Information Theory

10 min readSep 18, 2019

For most of us, communication is something that comes naturally and binds living creatures together so we can connect, work and share ideas with countless people of the world. Due to the convenience and huge accessibility of the modern communication systems, we often take it for granted. The ability to select a message at one point and reproduce the exact replica of it at another location does not intrigue us. However, this was the fundamental problem and the area demanding intense research in 20th-century ¹. To perceive how admirable the evolution of communication and information theory is, let’s go back in time and consider telecommunications in the 1940s.

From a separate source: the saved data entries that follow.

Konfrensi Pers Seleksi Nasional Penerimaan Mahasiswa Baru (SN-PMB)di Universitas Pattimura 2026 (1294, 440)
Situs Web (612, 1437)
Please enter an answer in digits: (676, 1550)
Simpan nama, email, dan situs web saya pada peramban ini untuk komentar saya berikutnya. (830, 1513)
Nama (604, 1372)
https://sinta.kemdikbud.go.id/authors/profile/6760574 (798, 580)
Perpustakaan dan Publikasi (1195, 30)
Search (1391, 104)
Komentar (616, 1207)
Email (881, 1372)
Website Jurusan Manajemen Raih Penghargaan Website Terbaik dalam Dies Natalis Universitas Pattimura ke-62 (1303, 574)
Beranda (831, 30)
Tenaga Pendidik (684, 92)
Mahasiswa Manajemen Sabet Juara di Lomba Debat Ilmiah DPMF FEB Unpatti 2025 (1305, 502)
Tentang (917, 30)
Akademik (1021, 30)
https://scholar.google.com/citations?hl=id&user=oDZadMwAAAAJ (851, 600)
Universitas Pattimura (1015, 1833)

Back then, the telephone system was growing rapidly; however, the major problem was the difference between the received and the transmitted signal. The received signal was not exactly equal to the transmitted signal but transmitted signal and a bit of noise (Figure: 1). When the signal was amplified, the noise got amplified too resulting in a weakened signal at the receiver’s end⁵ (Figure: 2).

Figure 1: The receiver received both the source signal and the noise.

Figure 2: The amplifier amplified both signal and noise.

“Before 1948, there was only the fuzziest idea of what a message was. There
was some rudimentary understanding of how to transmit a waveform and
process a received waveform, but there was essentially no understanding of how to turn a message into a transmitted waveform.”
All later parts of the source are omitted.